Das Frühstück in der Großen Halle verlief wie immer: Müde Schüler stocherten in ihren Cornflakes herum, müde Lehrer schenkten sich Kaffee ein, die Unterhaltungen kamen erst langsam in Gang und einige wenige bereiteten sich auf den heutigen Unterricht vor.

Kurz vor Ende des Frühstücks kam die Post. Hunderte von Eulen flogen herein und lieferten Briefe, Zeitungen und Pakete an die jeweiligen Adressaten.

Eine besonders schöne und große Eule mit grauen Federn ließ Ron einen Brief in den Schoß fallen.

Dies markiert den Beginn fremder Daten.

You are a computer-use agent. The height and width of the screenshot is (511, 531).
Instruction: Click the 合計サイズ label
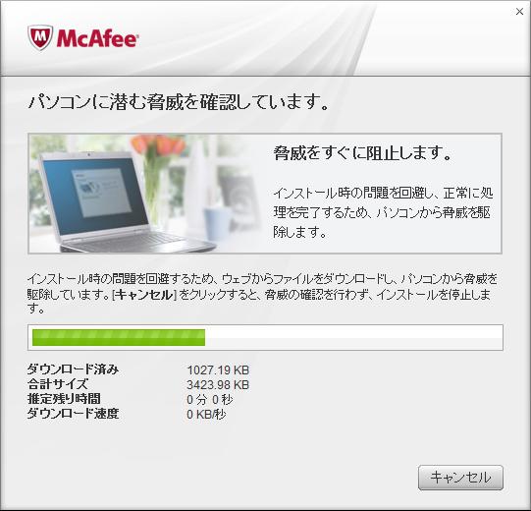(58, 384)
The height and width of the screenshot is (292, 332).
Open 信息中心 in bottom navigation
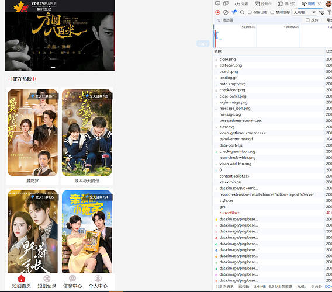(x=72, y=282)
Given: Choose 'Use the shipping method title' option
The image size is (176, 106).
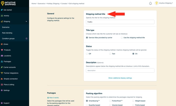Looking at the screenshot, I should [122, 38].
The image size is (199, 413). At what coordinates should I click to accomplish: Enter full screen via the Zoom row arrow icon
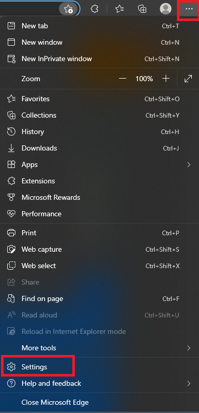coord(188,79)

Dieser betrachtete ihn verwundert und riss ihn dann schließlich auf. „Von Charlie!", machte er aufgeregt und begann zu lesen.

Lieber Ron,

wie geht es dir? Ich habe gehört, Hogwarts hat sich durch den Einfluss des Ministeriums stark verändert. Das finde ich sehr schade, denn ich mochte es dort sehr gerne. Ist es noch erträglich? Hier in Rumänien geht das Leben seinen gewohnten Gang. Die Drachen wachsen und gedeihen – und speien ihr gefährliches Feuer. Alles so wie immer also. Norbert geht es übrigens auch fantastisch. Ich glaube, er hat sich in Rosie verguckt, ein besonders eingebildetes Weibchen, das anscheinend nichts von Männern wissen will. Mal sehen, ob er sie durch irgendetwas Einzigartiges begeistern kann.

Schreib mir doch bitte, wie es dir und den anderen so ergeht.

Herzlichst

Charlie

„Armer Norbert", meinte Hermine, als sie den Brief ebenfalls gelesen hatte.

„Das müssen wir unbedingt Hagrid erzählen", grinste Harry und die drei liefen aufgeregt zum Lehrertisch.

Der Halbriese musste sich ein paar Tränen verdrücken, als er diese tollen Neuigkeiten von Nobert hörte. „Schön, dass er Freunde gefunden hat in Rumänien", schniefte er schließlich gerührt und putzte sich laut die Nase.